I was so excited to see the floor of my house again today I swore I'd be working out tonight, but alas, am so exhausted from the day that I will have to start tomorrow. I see Terry's pictures and she's always so active, it make me miss my exercise even more.

But no complaints this week as things are coming together. As the days get closer, it gets more exciting and more tense as we don't know what the future holds. Praying to God I am...every day.

And now that that part of the moving process is done with, I spent the rest of the day planning out some of our future goals and projects to work towards, which will all have to start once we're back home.

I made a business proposal to the owner of the mag I've written for, unfortunately the woman does not and seems to have no intention of paying the people that work for her. I assumed that it went only for contributing writers, but it looks like it's for everyone...Hmmm...got me thinking. I'll keep my public comments to myself on this one, though.

Checked out some nature photographers in the area, hoping that once we're back we may find someone who would be willing to work with my husband to help him hone his craft as well, which will help us aim toward our goal of publishing together.

Also, once we are back from visiting my husband's family, I will be dedicating all my free time to getting my ESL business in order. I would like to see it up and running within the first 3 months of being back in Canada, so it will be alot of work.

In terms of writing, I had to pack up all my writing stuff, so with the rejection of the literary agent, my Canadian writer's market out of reach, I will have to wait until I'm back home and unpacked before sending out another query.

I am still waiting on the other two queries I sent out, for my short story compilation and my children's book.

I also began to draft another children's story. I've got about 8 characters and the first story written, in first draft. Once back home, will look it over again, and probably send that one out to an agent or another publishing house.
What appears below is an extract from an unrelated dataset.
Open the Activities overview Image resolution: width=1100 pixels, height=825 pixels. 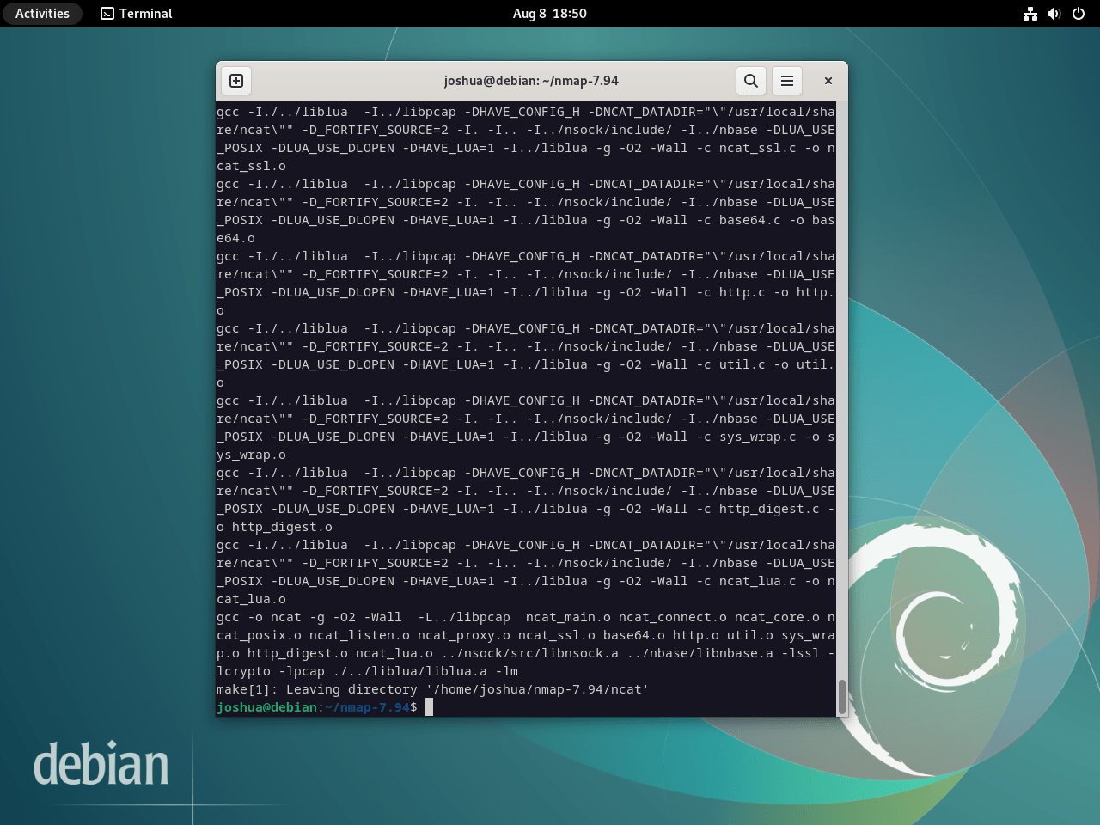41,13
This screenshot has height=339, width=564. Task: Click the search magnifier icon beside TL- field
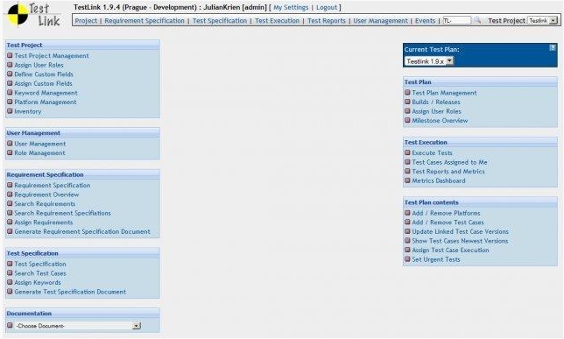pyautogui.click(x=477, y=20)
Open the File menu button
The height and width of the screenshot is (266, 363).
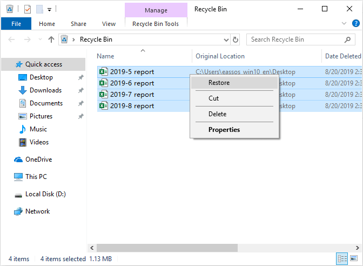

I have exactly 3 weeks to meet the quota for an online mag I write for, or I will have to cancel the contract...with everything that has taken my time, I haven't been able to give proper attention to that.

All in all, we are happy that things are moving along...time is passing pretty quickly and we are excited about that. We are both excited, happy, anxious and a little tense, but convinced that this will be a good move and is the right decision.

But, as my sweet husband says, whatever happens, as long as we stick together and deal with things as a couple, discussing things thoroughly and honestly, we'll handle whatever comes our way.